Previous experiments showed that EDU concentrations higher than 600 ppm were toxic to plants while 200–450 ppm EDU protected plants against O3 injury (Agathokleous 2017). Four hundred fifty parts per million concentration of EDU was selected in our experiment according to its successful application on many crop species (e.g., Paoletti et al. 2009; Feng et al. 2010; Manning et al. 2011; Yuan et al. 2015; Jiang et al. 2018). One hundred percent EDU powder was dissolved in warm water. The plants in five plots were sprayed with 450 ppm EDU solution and the other five plots were sprayed with water as control. We sprayed the entire foliage of each plant until drip point before sunrise every time in order to avoid the light decomposition of EDU. The EDU treatments started at 25 DAG. Repeated applications are needed to ensure the efficacy of EDU considering that EDU is easily degraded over time (Gatta et al. 1997; Pasqualini et al. 2016). EDU treatments were thus carried out at bi-weekly intervals until the end of the experiment. In case of rain within the 5 days after each application, the treatment was applied again. Total application of EDU was nine times in our experiment.

Measurements

Gas exchange, photosynthetic pigments, and biochemical parameter measurements and samplings were carried out on flag leaves at mid-grain filling stage (105 DAG) because this stage shows the highest sensitivity to O3 for wheat (Pleijel et al. 1998; Feng et al. 2008). The final harvest was carried out at 121 DAG.

Gas exchange

Two fully expanded flag leaves from two plants per cultivar in each plot were selected to measure gas exchange using three inter-calibrated photosynthesis systems (LI-6400, LI-COR Inc., Lincoln, NE, USA). Light-saturated photosynthetic rate (Asat) and stomatal conductance (gs) were measured at saturating light (1500 μmol m−2 s−1), 400 ppm CO2, and 50–70% relative humidity (RH).

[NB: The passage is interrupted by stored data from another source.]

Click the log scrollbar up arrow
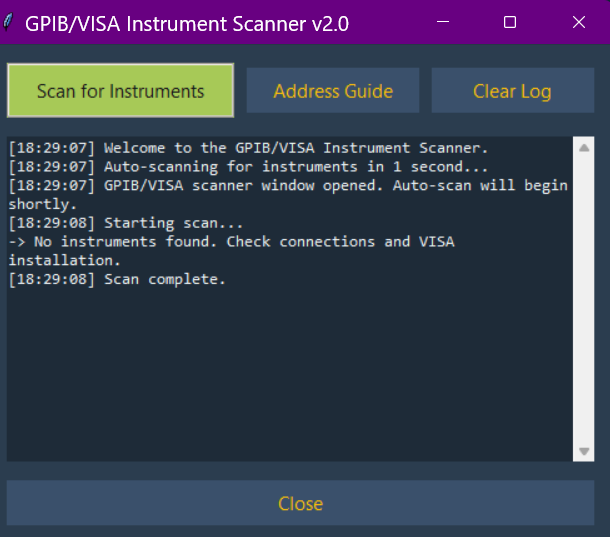The width and height of the screenshot is (610, 537). [584, 148]
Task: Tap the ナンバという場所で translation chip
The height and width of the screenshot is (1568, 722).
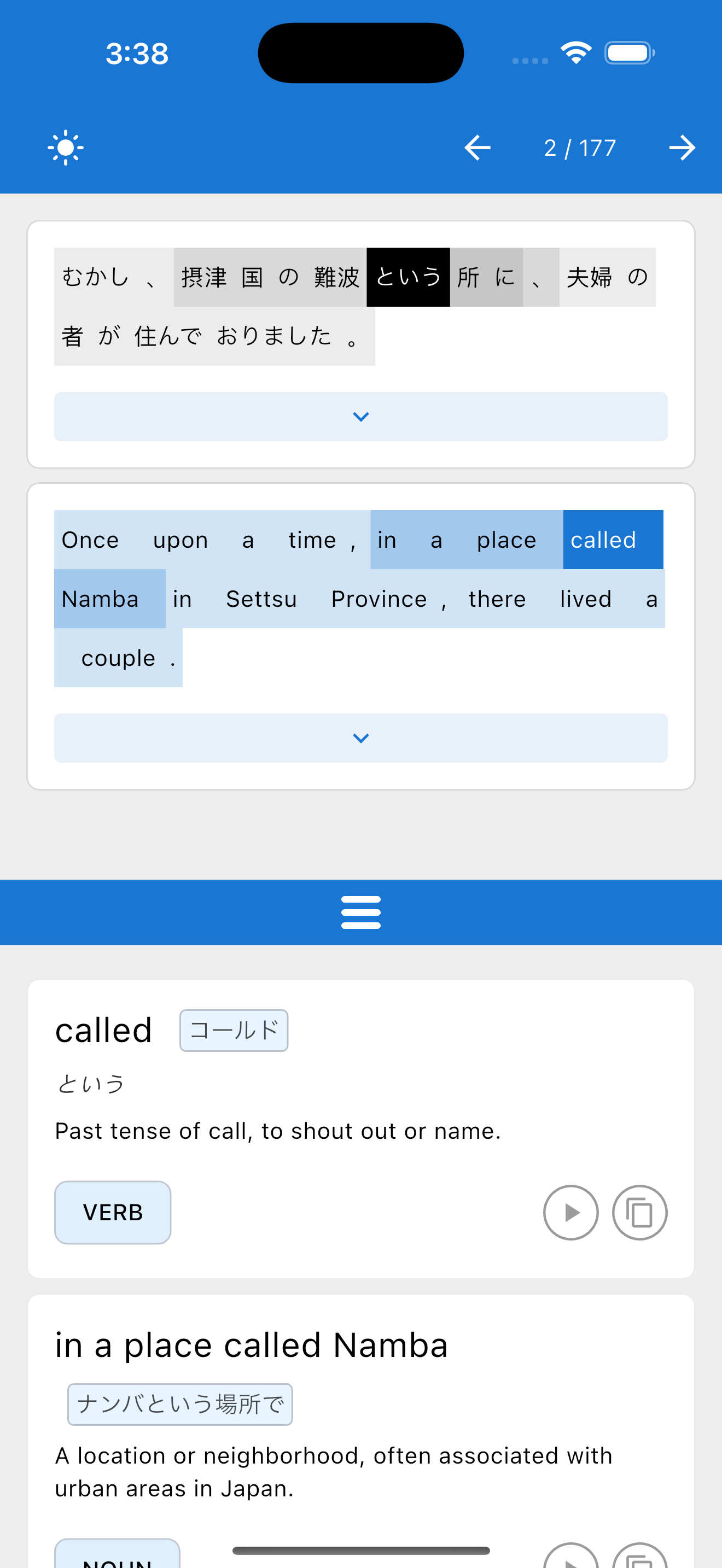Action: tap(179, 1405)
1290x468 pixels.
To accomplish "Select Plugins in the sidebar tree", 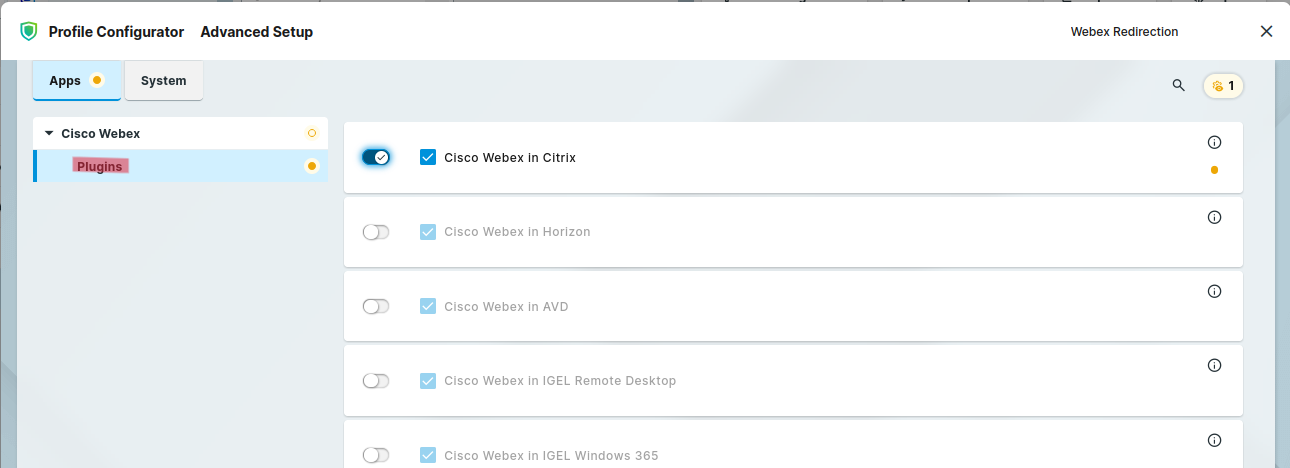I will [100, 166].
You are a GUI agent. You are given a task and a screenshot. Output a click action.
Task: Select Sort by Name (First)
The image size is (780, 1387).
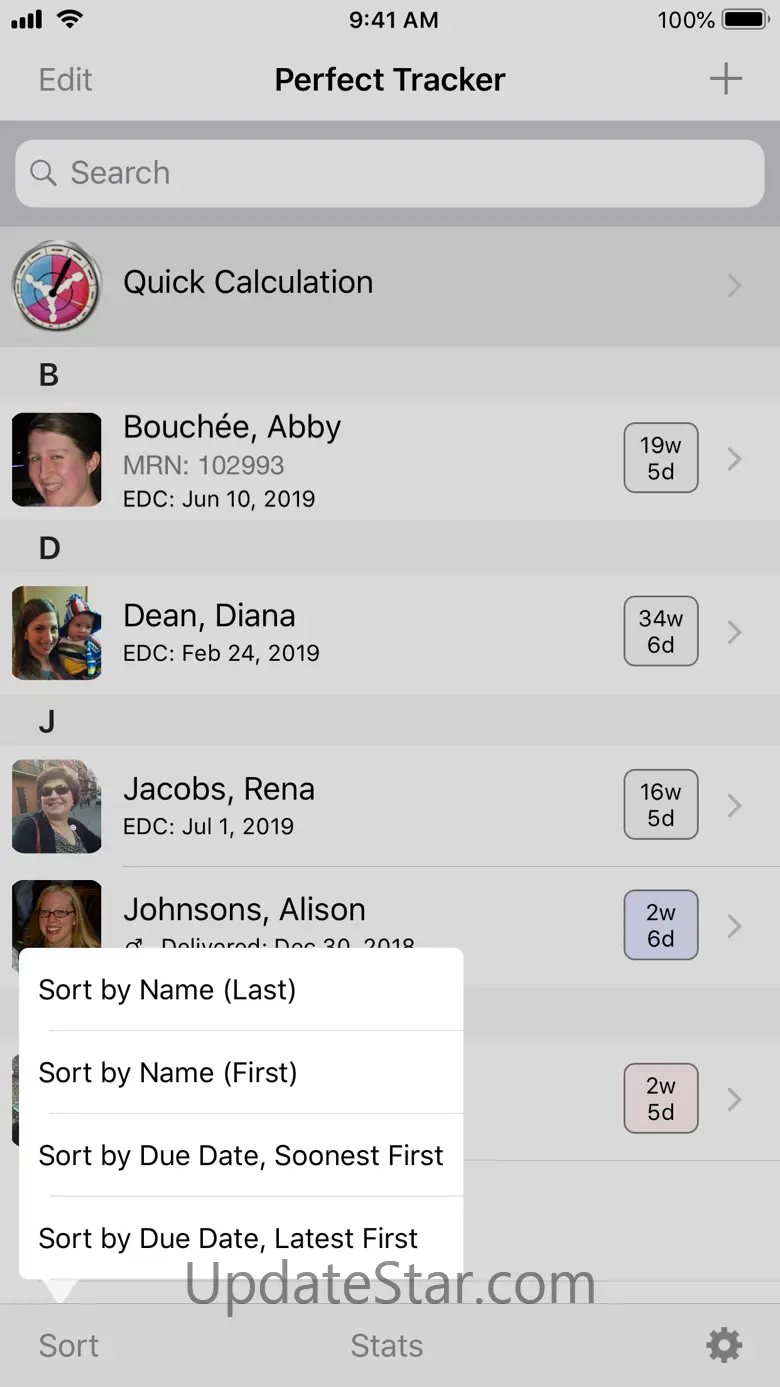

All measurements were conducted during 08:30–11:30 a.m. on sunny days.

Photosynthetic pigments

After gas exchange measurement, the two flag leaves per cultivar in each plot were sampled for photosynthetic pigment and biochemical parameters. Two milliliters of 95% ethanol was used for analysis of photosynthetic pigments in the dark for 48 h at 4 °C, and a UV spectrophotometer (Alpha-1506, Lab-Spectrum Instruments Co., Ltd., China) was used to assay chlorophyll (Chl) a and b and carotenoid (Car) content according to the specific absorption coefficients described by Lichtenthaler (1987).

Biochemical parameters

Total antioxidant capacity (TAC) was assessed by ferric reducing antioxidant power (FRAP) assay according to Benzie and Strain (1996). Samples were added to 2 ml of cold 70% (v/v) ethanol and homogenized. The mixture was incubated in the dark at 4 °C for 20 min, and then centrifuged at 3000 rpm for 20 min. One milliliters of supernatant was taken for the FRAP assay to express the TAC as Fe3+ equivalents (mmol Fe2+/g fresh mass). Total ascorbate (AsA) was measured by an α-α′-bipyridyl-based method (Gillespie and Ainsworth 2007). Malondialdehyde (MDA) was determined according to the method of Heath and Packer (1968) to evaluate lipid peroxidation by 2-thiobarbituric acid-reactive metabolite (TBA). The detail was described in Jiang et al. (2018).

Yield

The plants over a fixed area (1 m × 0.3 m) were harvested for yield at each line in each plot. All grains per plant were dried in the sun to constant weight. Harvest index (HI, %) was calculated as the ratio of grain weight and total aboveground dry weight, the latter obtained in an oven at 80 °C until constant weight. Number of ears per plant, number of grains per plant, and weight of 1000 grains were recorded from five plants for any cultivar at each plot.

Definition of O3 impact

Similar to Jiang et al. (2018), the cultivar-specific sensitivity to O3 (YEFF) was estimated by comparing the average yield (Y) with and without EDU protection, i.e., YEFF = (YWater − YEDU) × 100/YEDU. The same approach was used to estimate the effect of O3 on each variable.

Statistical analyses

The statistical unit was the single plot, with five plots for EDU and five plots for water treatment per wheat cultivar. Data were checked for normal distribution and homogeneity of variance. Not normally distributed data, i.e., grain number, AsA, and biomass, were log transformed prior to analysis. Data in the tables are not transformed but original data means ± standard deviation (SD). Data were subject to a two-way analysis of variance (ANOVA) including the effects of EDU, cultivar, and their interaction using Statistica 10.0 software (StatSoft, Italy). If those variables showed no significant interaction between EDU and cultivars, student t test was applied for each cultivar.

Results

Gas exchange

EDU significantly increased Asat and gs by 37.9% and 46.1%, respectively, across all cultivars at grain filling stage (Table 1). There were significant differences between cultivars in both Asat and gs. No significant interaction between EDU treatment and cultivar was found in Asat although EDU significantly increased Asat in most cultivars with exception of JM22, SX616, and ZM411. On the other hand, gs showed a significant interaction between EDU and cultivars, as indicated by the significant increase by EDU in cultivars HN6425, JD22, JM58, SX733, and SX828, but no change or decrease in cultivars SX616, SY20, and ZM411.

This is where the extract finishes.